Belge Bölümü:
+++
Ortadoğu’daki paylaşım savaşına daha fazla dâhil olmak için her yolu deneyen Erdoğan ve AKP iktidarı ülkede istikrarlı bir şekilde savaşı körüklüyor. Geçtiğimiz günlerde Rus savaş uçağının düşürülmesi de bu sürecin bir parçasıydı. Genelkurmay Başkanlığı’ndan yapılan açıklama 16 saniyelik bir hava ihlalinin olduğu, bu yüzden savaş uçağının düşürüldüğü yönündeydi. Tabii ki Erdoğan ve Davutoğlu her kriz ortamında olduğu gibi ilk önce olayı kendi medyalarında gündem yapıp insanlarda istedikleri doğrultuda bir algı yarattılar. Televizyonların karşısında sözde haklı sebeplerini sıralamaya başladılar.
AKP’ye ait medya kuruluşları da her zaman olduğu gibi hemen işe koyuldular. Hükümetin hiçbir suçu olmadığını, Türkiye’nin uçağı düşürmekle doğru bir tutum aldığını belirttiler. Türkiye’nin sıradan bir ülke olmadığını, bölgenin güçlü devleti olduğunu, Rusya’nın da bu mesajı alması gerektiğini yazıp çizdiler. Yapılan ticari anlaşmalar üzerinden, edilecek zararlar hesaplandı. TSK’nın silah envanterleri masaya yatırıldı, asker sayıları karşılaştırıldı. Tabii ki savaşın bedelini ödeyecek işçilerin, yoksul insanların zararlarından söz edilmedi.
+++
Sağlanan Veriler:
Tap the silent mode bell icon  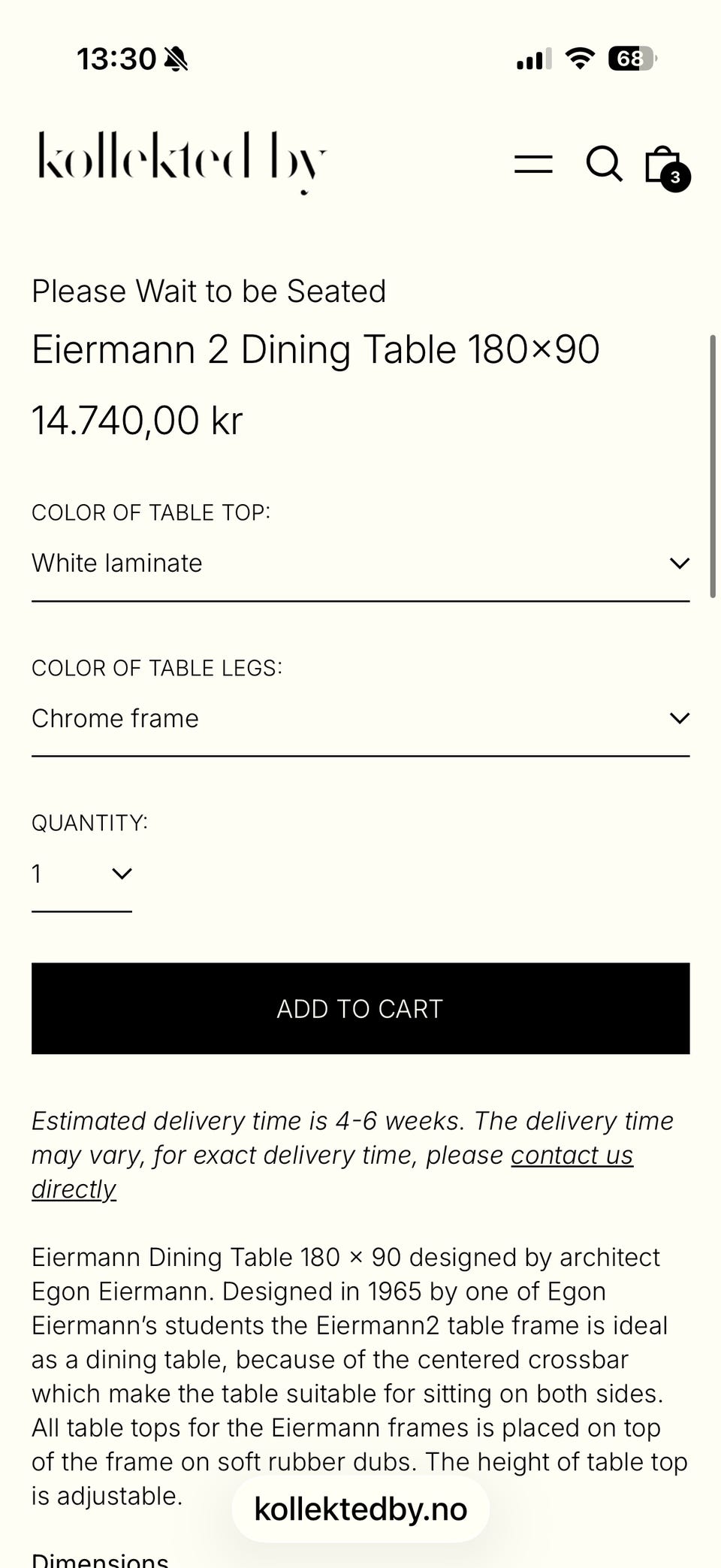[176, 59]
+++
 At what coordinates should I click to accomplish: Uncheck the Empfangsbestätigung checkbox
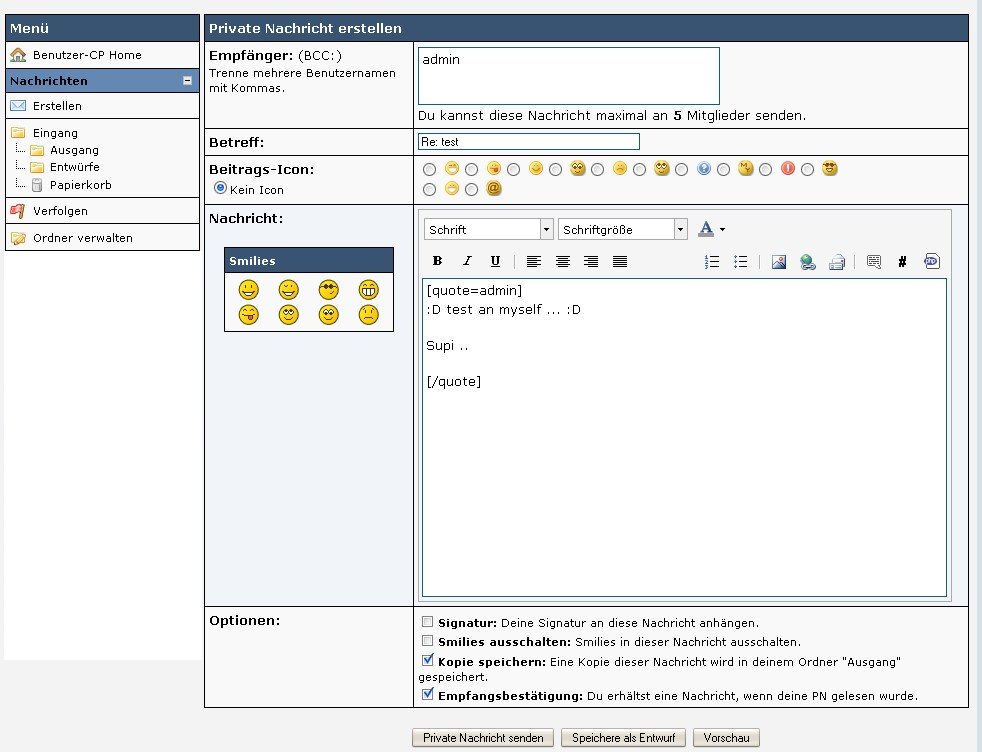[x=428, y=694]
+++
Yazılı Görevler:
- a) Belge bölümünde "Ortadoğu’daki paylaşım savaşına" ifadesinden başlayıp "sebeplerini sıralamaya başladılar." ifadesi de dâhil olmak üzere uzanan kısmı harfi harfine yeniden yazın.
- b) Belge bölümündeki şu cümleyi İngilizceye çevirin: "TSK’nın silah envanterleri masaya yatırıldı, asker sayıları karşılaştırıldı."
- c) Belge bölümüne göre aşağıdaki soruları kısaca yanıtlayın.
(i) Genelkurmay Başkanlığı’nın açıklamasına göre hava ihlali kaç saniye sürmüştü?
(ii) AKP’ye ait medya kuruluşları, Türkiye’nin uçağı düşürmekle nasıl bir tutum aldığını belirttiler?
(iii) Metne göre savaşın bedelini kimler ödeyecek?

Yanıtlar:
- a)
Ortadoğu’daki paylaşım savaşına daha fazla dâhil olmak için her yolu deneyen Erdoğan ve AKP iktidarı ülkede istikrarlı bir şekilde savaşı körüklüyor. Geçtiğimiz günlerde Rus savaş uçağının düşürülmesi de bu sürecin bir parçasıydı. Genelkurmay Başkanlığı’ndan yapılan açıklama 16 saniyelik bir hava ihlalinin olduğu, bu yüzden savaş uçağının düşürüldüğü yönündeydi. Tabii ki Erdoğan ve Davutoğlu her kriz ortamında olduğu gibi ilk önce olayı kendi medyalarında gündem yapıp insanlarda istedikleri doğrultuda bir algı yarattılar. Televizyonların karşısında sözde haklı sebeplerini sıralamaya başladılar.

- b) The TSK's weapons inventories were scrutinized, and troop numbers were compared.

- c)
(i) 16 saniye.
(ii) Doğru bir tutum.
(iii) İşçiler ve yoksul insanlar.